Figure 6 indicates similar stress results along the walls of the samples with sharp (S25E and S10W) and filleted (F25W and F10E) corners, i.e., the corner geometries had no long-range effect on the residual stresses in the walls. Measurements at each position were done with the gauge volume centred on the wall thicknesses, and for the longitudinal and transverse orientations to correspond with Figure 3.


To ensure correlation between the simulated and measured stress results, a mesh size of 6.5 χ 6.5 χ 6.5 mm3 was set in the ANSYS Additive Suite simulations. The baseplate was assumed to be a rigid structure, i.e., without any deflection. The model was also set up for the case where each sample was built individually at the centre of its own baseplate. Stress values are given in the figures to provide a correlation between samples with different build heights. Taking account of the assumptions, only the qualitative trends are valid for the comparison with the stresses measured with neutron diffraction. For this mesh size, the simulations of the sharp corner and filleted corners did not lead to any stress differences.

Figure 7 and Figure 8 respectively shows the spatial stress maps for the transverse component generated in the ANSYS simulations for the 10 mm and 25 mm samples. However, the influence of the corner geometries could not be resolved when using a 6.5 χ 6.5 χ 6.5 grid size. Furthermore, it was observed in the simulations that the 10 mm samples showed tensile stresses towards the lower wall corner edges and top midsection. Although compressive stresses were identified, this was more prevalent from the bottom midsection to about half the sample height and the top corner edges (as shown in Figure 7).
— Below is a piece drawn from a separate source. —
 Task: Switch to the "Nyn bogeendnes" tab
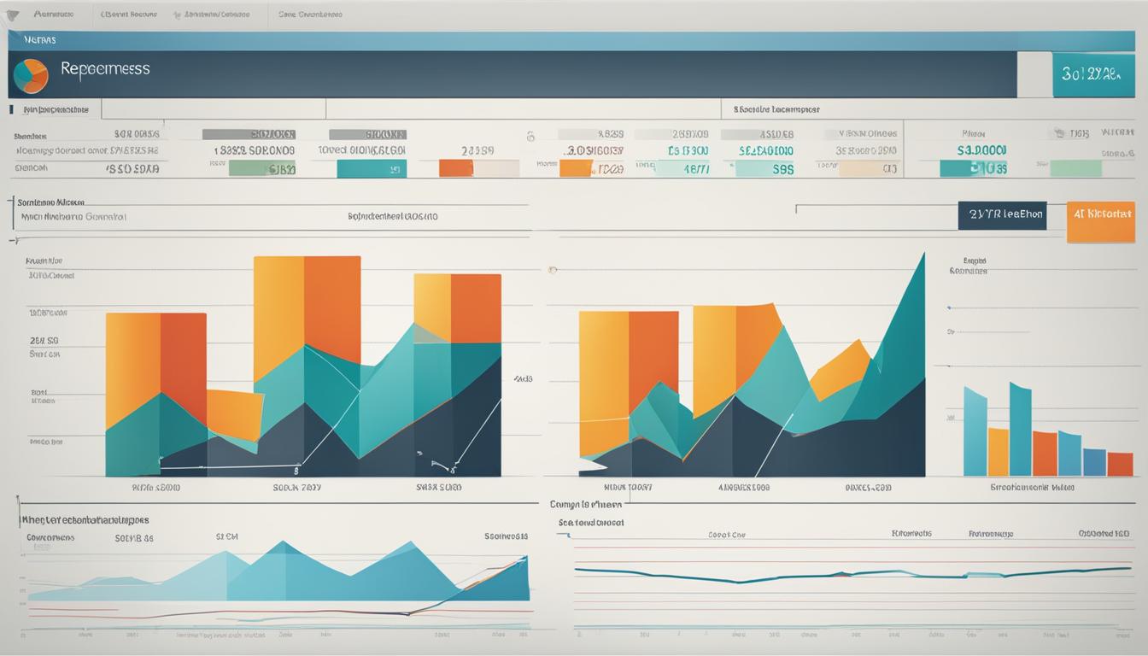click(x=56, y=109)
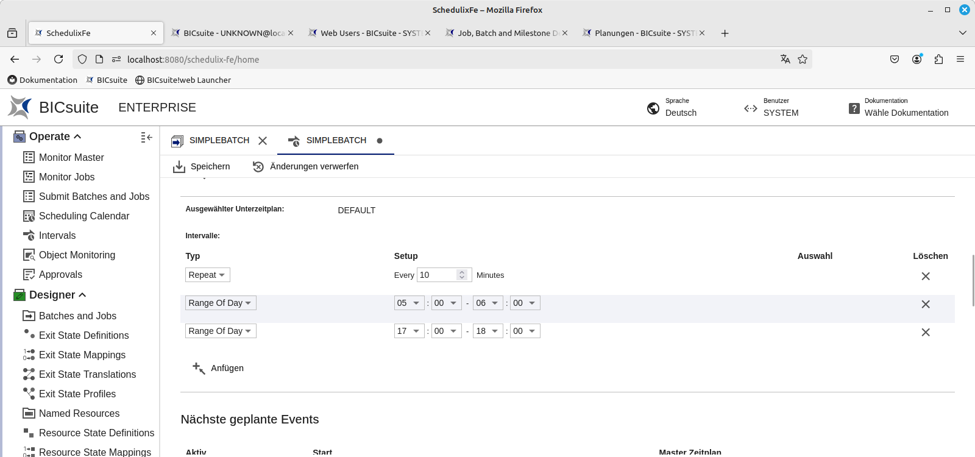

The 25 mm samples were generally compressive, in contrast to the 10 mm samples, with the lower wall edges showing some tensile stress, similar to the 10 mm samples. The top midsection of the 25 mm sample showed minimal tensile stress magnitude, however, the central region of the sample showed a significant compressive stress magnitude of approximately 300 MPa. Similar observations were made with the neutron diffraction experiments. Thus, it can be concluded that the experimental and simulation results compare well.
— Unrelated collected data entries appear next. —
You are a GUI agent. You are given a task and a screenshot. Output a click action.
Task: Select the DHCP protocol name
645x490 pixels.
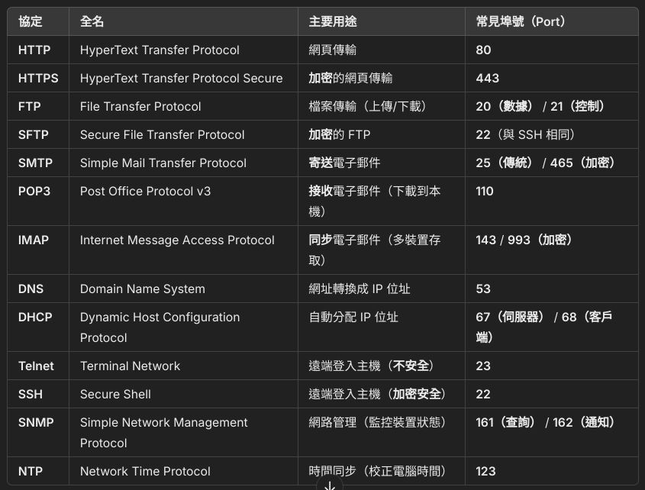[35, 317]
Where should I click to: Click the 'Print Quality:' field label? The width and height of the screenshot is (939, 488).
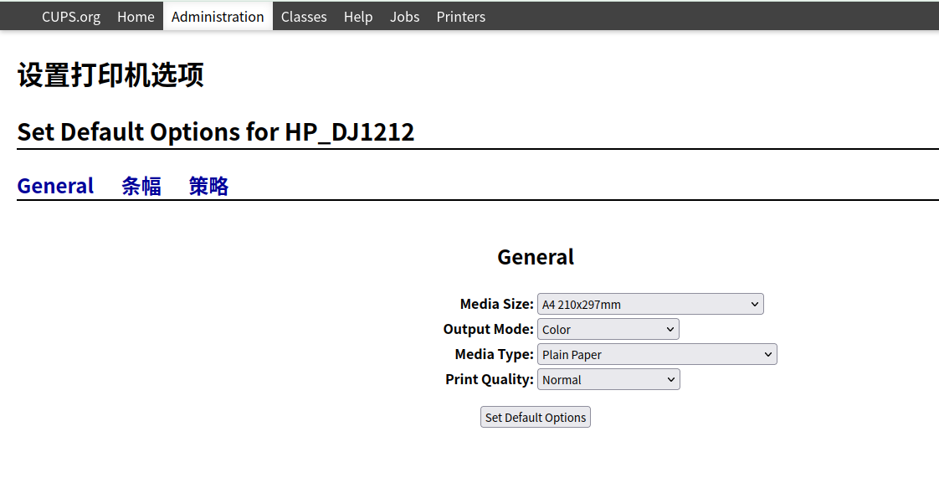[489, 380]
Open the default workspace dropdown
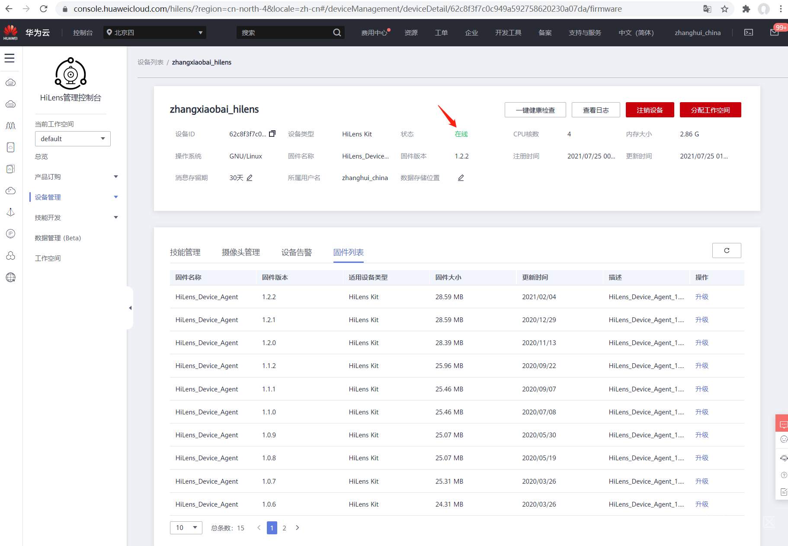The image size is (788, 546). click(73, 139)
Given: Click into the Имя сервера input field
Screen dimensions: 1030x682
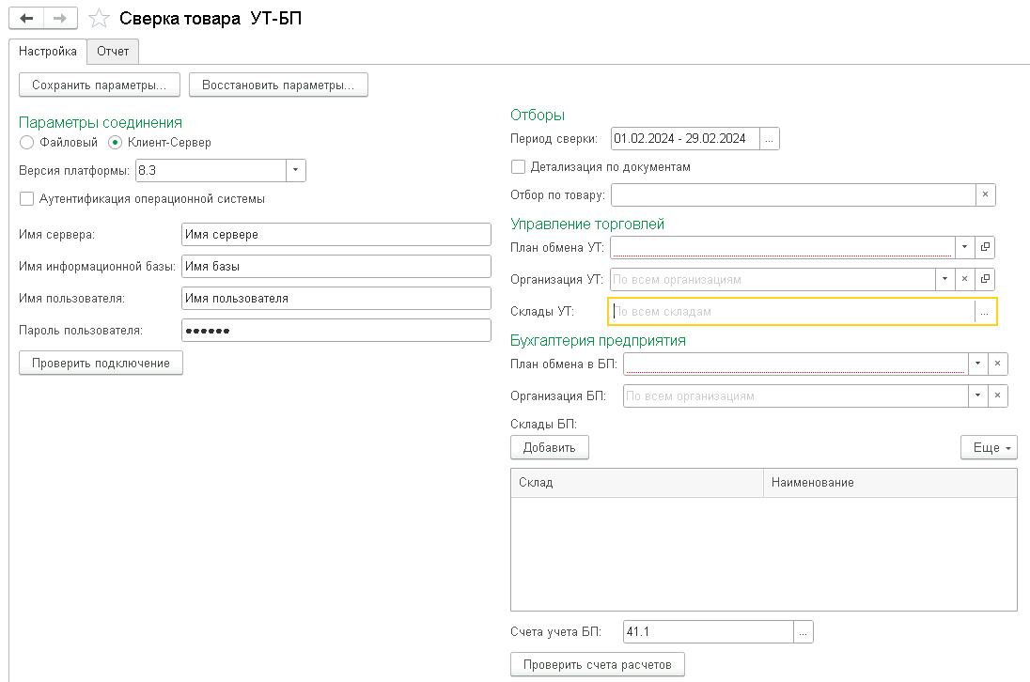Looking at the screenshot, I should click(x=336, y=235).
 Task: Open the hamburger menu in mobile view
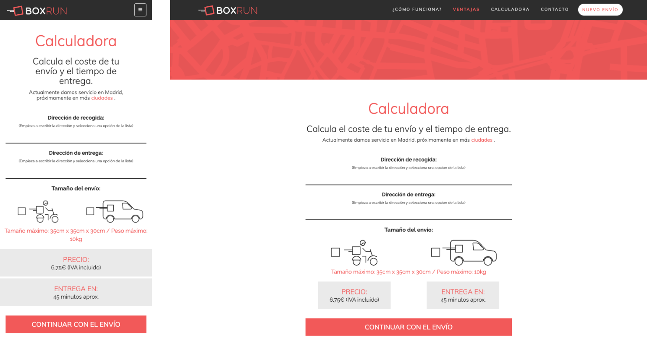140,10
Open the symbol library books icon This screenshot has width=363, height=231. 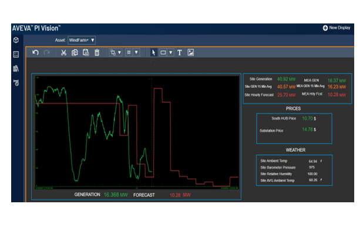coord(16,69)
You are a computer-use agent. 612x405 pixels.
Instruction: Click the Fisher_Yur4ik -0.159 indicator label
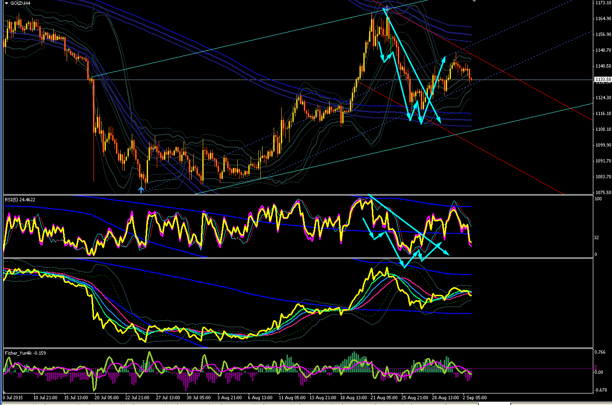(x=24, y=353)
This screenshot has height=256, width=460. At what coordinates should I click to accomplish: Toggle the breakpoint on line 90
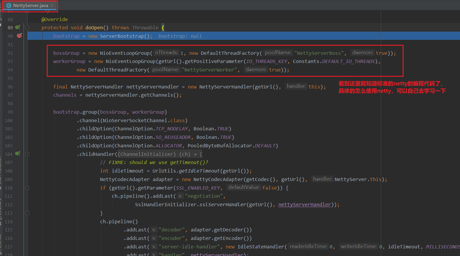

Table I shows the difference in the stress magnitudes (purely for comparison to enable correlation between the different sample heights) for the 10 mm and the 25 mm high samples. In the simulations, the stress magnitudes increased along the print height. The maximum distortion shows longitudinal shrinkage along the laser track (x-direction) which increased as the build height increased.



Qualitative comparison between simulation and neutron diffraction stress results

Stress components

It should be realized that the ANSYS simulation results are spatial maps of the hydrostatic stresses that consists of all three stress components and the neutron diffraction results are resolved for each tri-axial component individually. Therefore, the ANSYS simulations are a combination of all three stress components, which is represented individually in the neutron diffraction and each component will contribute to a region's residual stresses formation. Using the ANSYS software, the principal stress vectors within the samples were determined and are shown qualitatively using red arrows (larger arrows have been added to ensure legibility). This is indicated for the 25 mm high sample with sharp corners at the bottom corner (attachment to the baseplate) in Figure 9, and at the top central surface in Figure 10. Figure 9 and Figure 10 show the longitudinal stress component acts in the x-direction and the transverse stress component in the z-direction.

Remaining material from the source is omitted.